I need a scalable and cost effective architecture for a web design service. (multiple clients). I'm following the architecture below. I would like to know the shortcomings of it.
Background: Nuxt.js based server rendered application that is fronted by nginx reverse proxy.
The app container and the proxy containers are deployed onto AWS ECS instances. The proxy containers are registered to an ALB (application load balancer) via listeners that map from a dynamic container port to a static ELB port.

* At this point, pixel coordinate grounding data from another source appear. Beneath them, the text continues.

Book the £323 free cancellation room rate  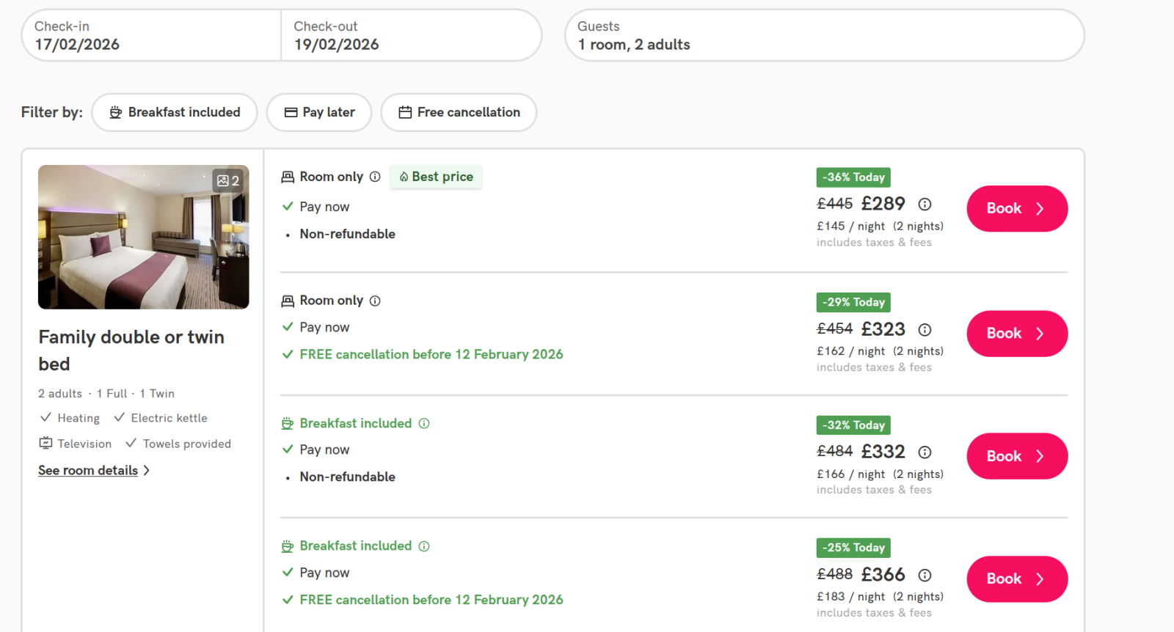point(1016,334)
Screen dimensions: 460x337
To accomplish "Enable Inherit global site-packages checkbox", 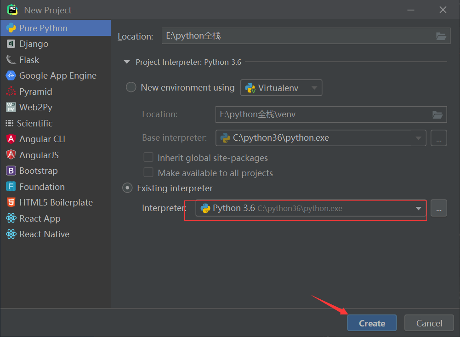I will [x=148, y=158].
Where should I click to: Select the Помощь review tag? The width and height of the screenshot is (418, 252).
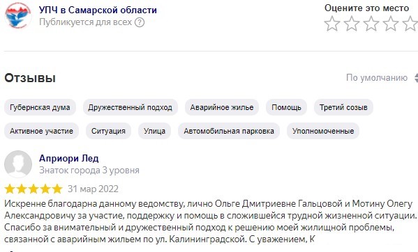coord(286,107)
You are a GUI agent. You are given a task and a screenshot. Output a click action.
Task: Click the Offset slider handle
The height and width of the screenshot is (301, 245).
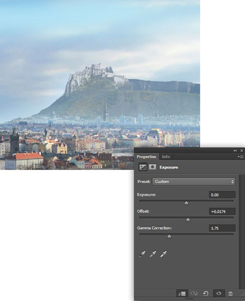tap(188, 220)
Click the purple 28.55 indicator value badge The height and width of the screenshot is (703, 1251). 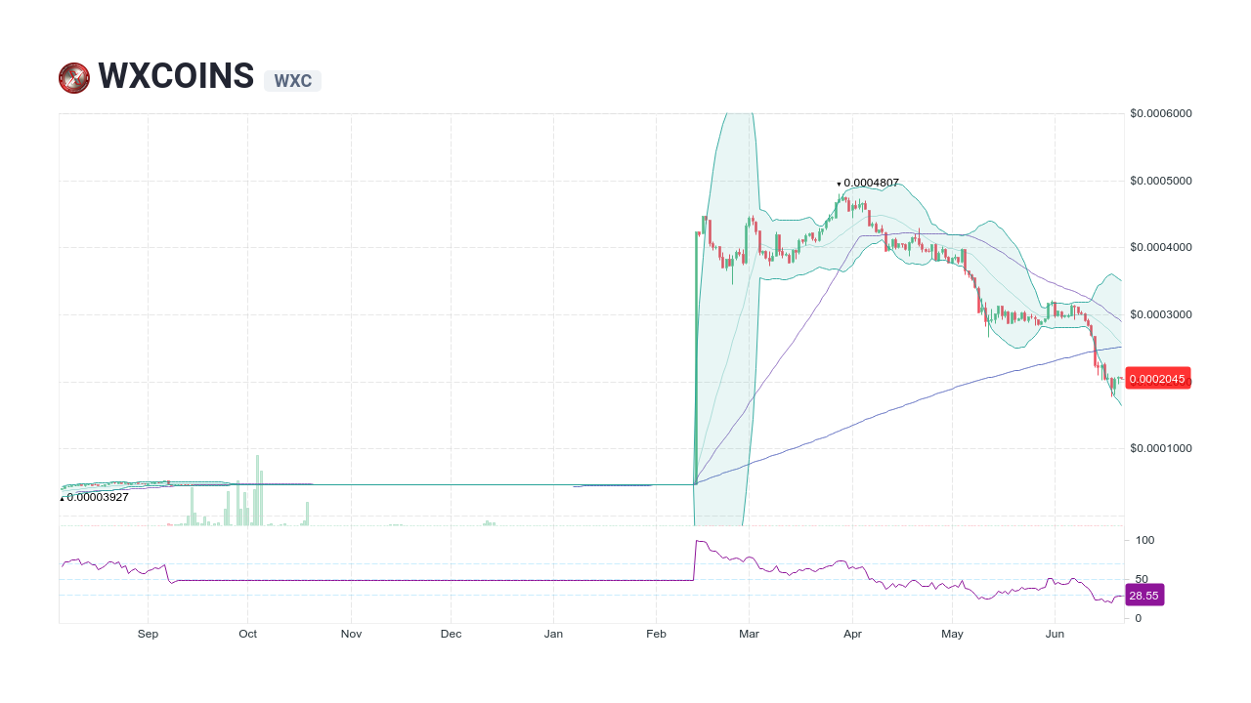tap(1144, 595)
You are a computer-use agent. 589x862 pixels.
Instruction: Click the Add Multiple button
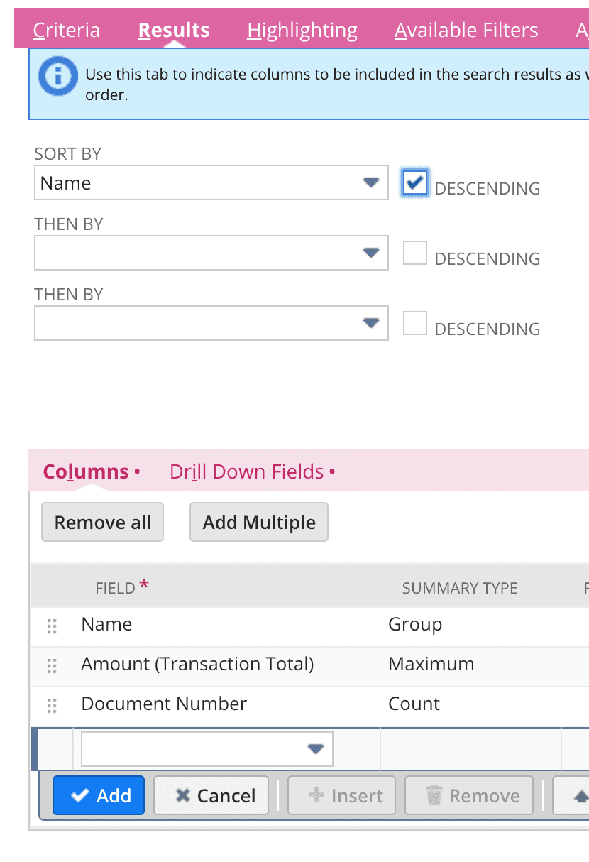coord(258,522)
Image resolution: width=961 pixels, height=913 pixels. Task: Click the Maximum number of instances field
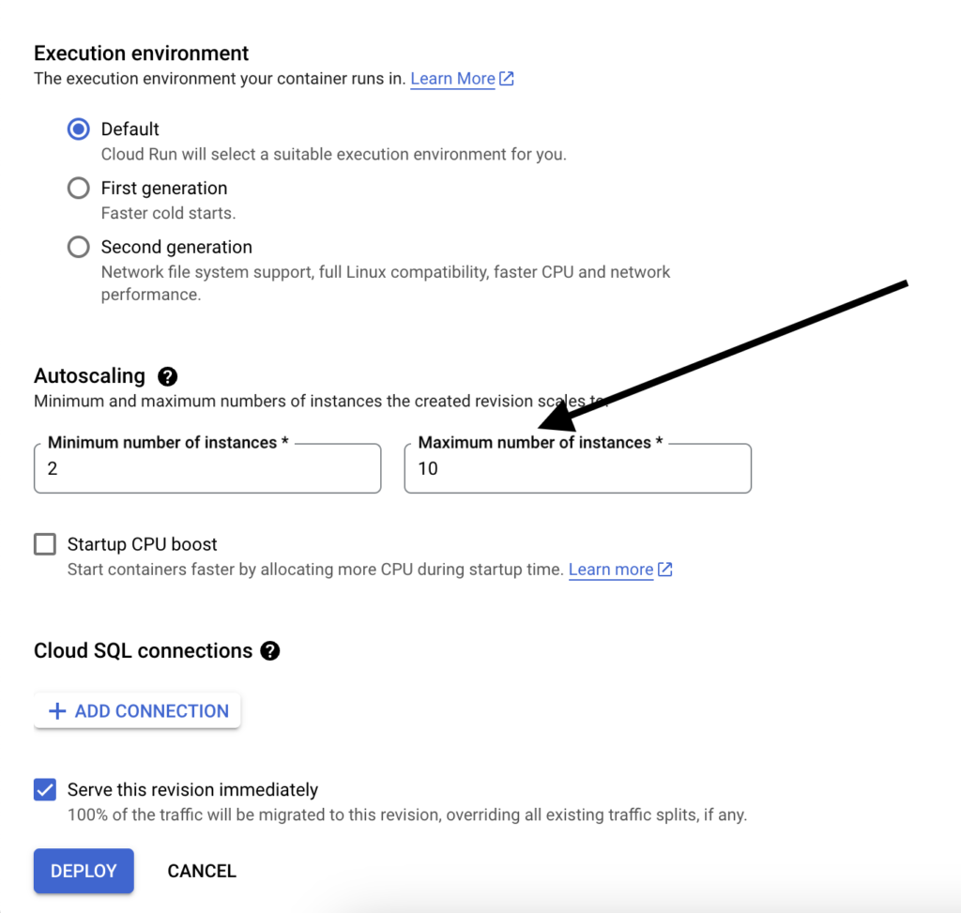click(x=577, y=468)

So, suppose we have two clients: www.client-1.com and www-client-2.com
When a request is made to www.client-1.com, the request is 301 redirected (with masking) to PORT 80 of the ALB. When the request hits ALB:80 it maps to instance_ip:3322 (where 3322 is a dynamic container port) via the listener-for-client-1 that is configured. And the response is sent back to the client.
When a request is made to www.client-2.com, the request is 301 redirected (with masking) to PORT 81 of the ALB. When the request hits ALB:81 it maps to instance_ip:3855 (where 3855 is a dynamic container port) via the listener-for-client-2 that is configured.
As you can see, this model allows me to share an elb across multiple clients. This model is tested and working for me.
Thanks!
Domain masking is always a terrible idea. Problems are inevitable, particularly when the browser is expected to access a non-standard port.
But none of this is necessary. ALB supports multiple applications (customers) on a single balancer.
You can now create Application Load Balancer rules that route incoming traffic based on the domain name specified in the Host header. Requests to api.example.com can be sent to one target group, requests to mobile.example.com to another, and all others (by way of a default rule) can be sent to a third.
https://aws.amazon.com/blogs/aws/new-host-based-routing-support-for-aws-application-load-balancers/
Despite the fact that this example uses subdomains (of http://example.com), ALB has no restrictions requiring that the domains be related. You can attach 26 different SSL certificates to a single ALB and route, by hostname, from the standard ports 80 and 443 to unique backend targets for each request Host header -- up to 100 rules per balancer.